A bad preamp is still a bad preamp even if it's properly matched to the
microphone. But a good preamp can be better if it's used with the
optimum microphone, assuming that the microphone is optimum for
whatever you're using the mic for.

I hate to be obtuse about this, but if there was only one ideal
combination, everybody would use it and that would be the end of the
story. If impedance were pure resistance, then you could optimally
terminate the microphone and hear the "pure" sound of the preamp. That
would allow you to hear what sort of coloration, if any, the preamp
had.

But one of the biggest differences between preamps is that some of them
have input transformers and others don't. And one of the biggest
differences (other than capsule and case construction) between
microphones is that some of them have output transformers and others
don't. Transformerless mics connected to transformerless preamps tend
to be less fussy about different loads than when there's a transformer
involved with either or both.

You might be inclined to simply choose transformerless mics and
preamps, but that cuts out some very good mic choices and peramp
choices. And other than a very few exceptions, these differences aren't
really like night and day, they'e just different shades of twilight.
But most people can hear the difference betwen a Shure SM57 connected
to a Mackie mixer and a Great River preamp, and of those who can hear
the difference, most experienced engineers will prefer the Great River
because of the smoothness. Many inexperienced semi-engineers will
prefer the Mackie because it sounds bright and crisp and makes
everything sound more cutting. That isn't usually a good thing. But
sometimes it is.

> Or might it be some
> complex, non-linear effect that has little to do with the input
> impedance?


It's complex and non-linear and it has everything to do with input
impedance. Remember that impedance isn't just pure resistance, it's
inducance and capacitance as well, and those make up filters and phase
shift networks. There goes (in one sense) your linearity.

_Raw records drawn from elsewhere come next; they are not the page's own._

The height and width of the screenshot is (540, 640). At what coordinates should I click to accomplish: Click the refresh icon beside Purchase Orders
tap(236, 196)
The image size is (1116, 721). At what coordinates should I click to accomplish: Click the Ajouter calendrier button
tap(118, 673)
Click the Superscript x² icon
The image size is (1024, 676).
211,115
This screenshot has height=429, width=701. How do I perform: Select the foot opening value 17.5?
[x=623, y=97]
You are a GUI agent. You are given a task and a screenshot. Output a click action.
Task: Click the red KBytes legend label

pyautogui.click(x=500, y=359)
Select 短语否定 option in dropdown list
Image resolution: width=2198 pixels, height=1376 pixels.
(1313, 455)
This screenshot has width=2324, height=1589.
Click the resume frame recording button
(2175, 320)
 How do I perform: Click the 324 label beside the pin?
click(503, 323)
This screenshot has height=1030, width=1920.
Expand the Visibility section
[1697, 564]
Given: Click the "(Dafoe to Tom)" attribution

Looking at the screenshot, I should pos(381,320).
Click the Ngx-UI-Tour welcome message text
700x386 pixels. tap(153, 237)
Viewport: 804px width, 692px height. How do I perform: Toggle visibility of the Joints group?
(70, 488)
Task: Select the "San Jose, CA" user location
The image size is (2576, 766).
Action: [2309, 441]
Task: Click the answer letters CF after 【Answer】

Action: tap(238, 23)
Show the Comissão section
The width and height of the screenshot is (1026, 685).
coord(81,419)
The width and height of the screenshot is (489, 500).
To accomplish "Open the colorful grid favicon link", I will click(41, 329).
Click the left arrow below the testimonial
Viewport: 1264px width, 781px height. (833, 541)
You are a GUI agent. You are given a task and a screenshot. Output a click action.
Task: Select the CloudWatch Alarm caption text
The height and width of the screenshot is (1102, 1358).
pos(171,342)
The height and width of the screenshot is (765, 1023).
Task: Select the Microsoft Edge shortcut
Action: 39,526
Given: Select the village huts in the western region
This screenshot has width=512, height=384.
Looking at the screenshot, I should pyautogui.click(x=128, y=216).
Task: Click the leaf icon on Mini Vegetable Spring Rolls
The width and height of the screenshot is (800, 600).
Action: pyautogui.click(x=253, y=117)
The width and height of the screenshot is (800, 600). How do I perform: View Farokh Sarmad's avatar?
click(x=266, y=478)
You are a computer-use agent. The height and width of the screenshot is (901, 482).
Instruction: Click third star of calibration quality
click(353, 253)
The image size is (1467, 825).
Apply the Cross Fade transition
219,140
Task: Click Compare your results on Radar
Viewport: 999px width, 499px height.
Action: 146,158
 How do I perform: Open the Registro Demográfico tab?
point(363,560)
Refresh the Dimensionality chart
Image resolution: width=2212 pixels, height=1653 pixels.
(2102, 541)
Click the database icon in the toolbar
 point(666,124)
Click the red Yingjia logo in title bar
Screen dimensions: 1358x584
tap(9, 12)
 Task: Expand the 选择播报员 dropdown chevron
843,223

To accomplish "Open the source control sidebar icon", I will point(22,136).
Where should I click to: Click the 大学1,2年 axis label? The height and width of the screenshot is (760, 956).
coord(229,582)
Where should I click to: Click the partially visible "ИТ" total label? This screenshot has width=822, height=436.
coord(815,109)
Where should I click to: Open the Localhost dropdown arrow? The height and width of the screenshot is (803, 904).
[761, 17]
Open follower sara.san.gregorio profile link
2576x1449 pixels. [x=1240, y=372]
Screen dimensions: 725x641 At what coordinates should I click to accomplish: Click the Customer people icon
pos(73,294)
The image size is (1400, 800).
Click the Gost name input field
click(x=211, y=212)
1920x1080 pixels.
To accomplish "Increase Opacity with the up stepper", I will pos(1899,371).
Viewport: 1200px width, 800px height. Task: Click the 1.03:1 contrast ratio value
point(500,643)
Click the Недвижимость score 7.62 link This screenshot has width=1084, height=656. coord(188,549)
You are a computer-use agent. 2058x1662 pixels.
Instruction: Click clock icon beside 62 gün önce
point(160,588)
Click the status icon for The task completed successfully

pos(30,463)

> I ask because I've built myself an audio switcher that allows me to
> remotely adjust the input impedance of my sound system amplifier from
> my listening position. I find not only that each source device sounds
> best working into a different input impedance, but that my preferred
> input impedance for any particular source varies with the recorded
> material being played through it.


That's because you have certain preferences and you're adjusting to get
closer to those preferences. How are you changing the impedance? Do you
have a tapped transformer? A variable resistor? Something else? Have
you looked at the signal at the input of your switcher to see how it's
changed when you change the impedance?

> This seems less explainable than your experiences with microphones,
> that seem more likely to be affected by load impedances.


Depending on your sources, it could be a lot easier to explain.

> Question - do
> you find microphones with transformers or with electronics inside
> behave differently from those with their physical element connected
> directly?


Yes. But understand that few microphones have the element connected
directly to the connector terminals. Most dynamic mics (and all ribbon
mics) have a transformer. All condenser mics have some electronics and
may or may not have a transformer following them. Even a crystal mic
(do they still make those) which has the element connected directly to
the output terminals and which requires a very high input impedance
looks to the input stage like a substantial capacitor. So a
microphone's source impedance is never simply resistive.
Transformerless mics are closer to resistive than mics with
transformers, but they aren't pure resistance.